Problem description: Write out every line of the records below word for word, leaving out the pictures.

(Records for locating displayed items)

══════════════════════════════

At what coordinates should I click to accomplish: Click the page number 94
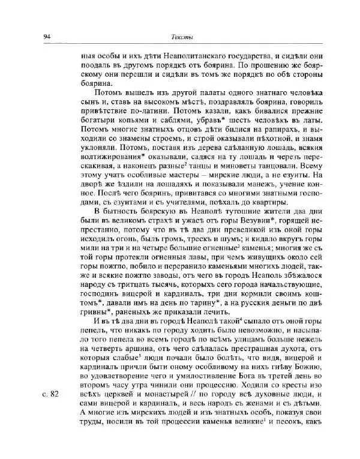[47, 38]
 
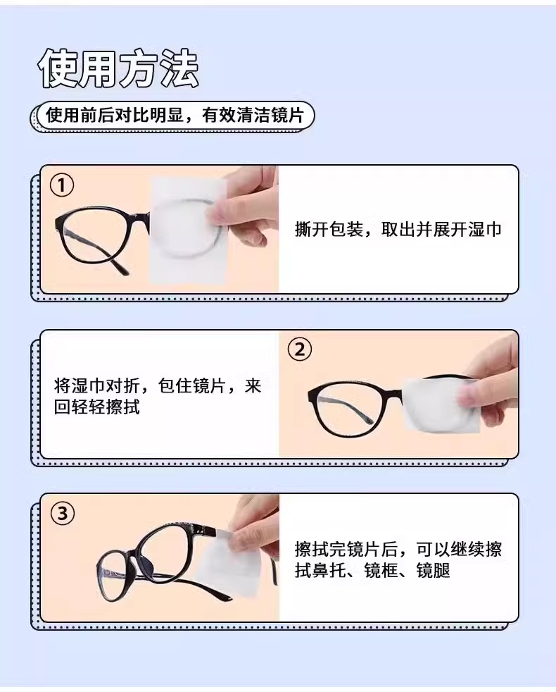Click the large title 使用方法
coord(118,69)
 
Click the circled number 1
coord(62,185)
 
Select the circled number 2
coord(299,350)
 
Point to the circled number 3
coord(63,514)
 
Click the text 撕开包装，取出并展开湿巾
coord(398,230)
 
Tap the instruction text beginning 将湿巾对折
coord(158,396)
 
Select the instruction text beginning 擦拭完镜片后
coord(398,560)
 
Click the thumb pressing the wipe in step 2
coord(471,394)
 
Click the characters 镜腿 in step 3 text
coord(433,571)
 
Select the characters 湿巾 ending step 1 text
coord(485,230)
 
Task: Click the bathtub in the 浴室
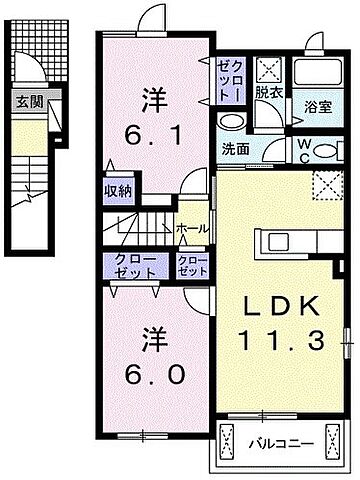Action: click(318, 77)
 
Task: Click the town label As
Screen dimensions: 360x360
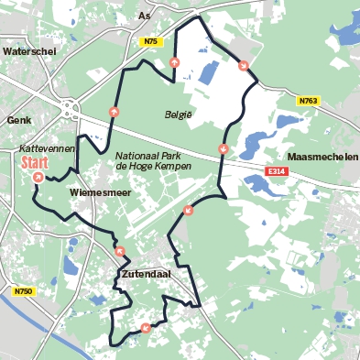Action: click(x=143, y=16)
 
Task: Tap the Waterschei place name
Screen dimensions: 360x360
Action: click(x=30, y=52)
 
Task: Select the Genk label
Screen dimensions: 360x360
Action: click(x=18, y=120)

══════════════════════════════

Full answer:
At what coordinates should I click to accomplish: Click the page number 94
[47, 38]
 
Click the large title 使用方法
coord(118,69)
 
Click the circled number 1
coord(62,185)
 
Select the circled number 2
coord(299,350)
 
Point to the circled number 3
coord(63,514)
 
Click the text 撕开包装，取出并展开湿巾
coord(398,230)
 
Tap the instruction text beginning 将湿巾对折
coord(158,396)
 
Select the instruction text beginning 擦拭完镜片后
coord(398,560)
 
Click the thumb pressing the wipe in step 2
coord(471,394)
 
Click the characters 镜腿 in step 3 text
coord(433,571)
 
Select the characters 湿巾 ending step 1 text
coord(485,230)
 
Task: Click the bathtub in the 浴室
Action: click(318, 77)
 
Task: Click the town label As
Screen dimensions: 360x360
Action: click(x=143, y=16)
 
Task: Tap the Waterschei place name
Screen dimensions: 360x360
Action: click(x=30, y=52)
 
Task: Select the Genk label
Screen dimensions: 360x360
Action: click(x=18, y=120)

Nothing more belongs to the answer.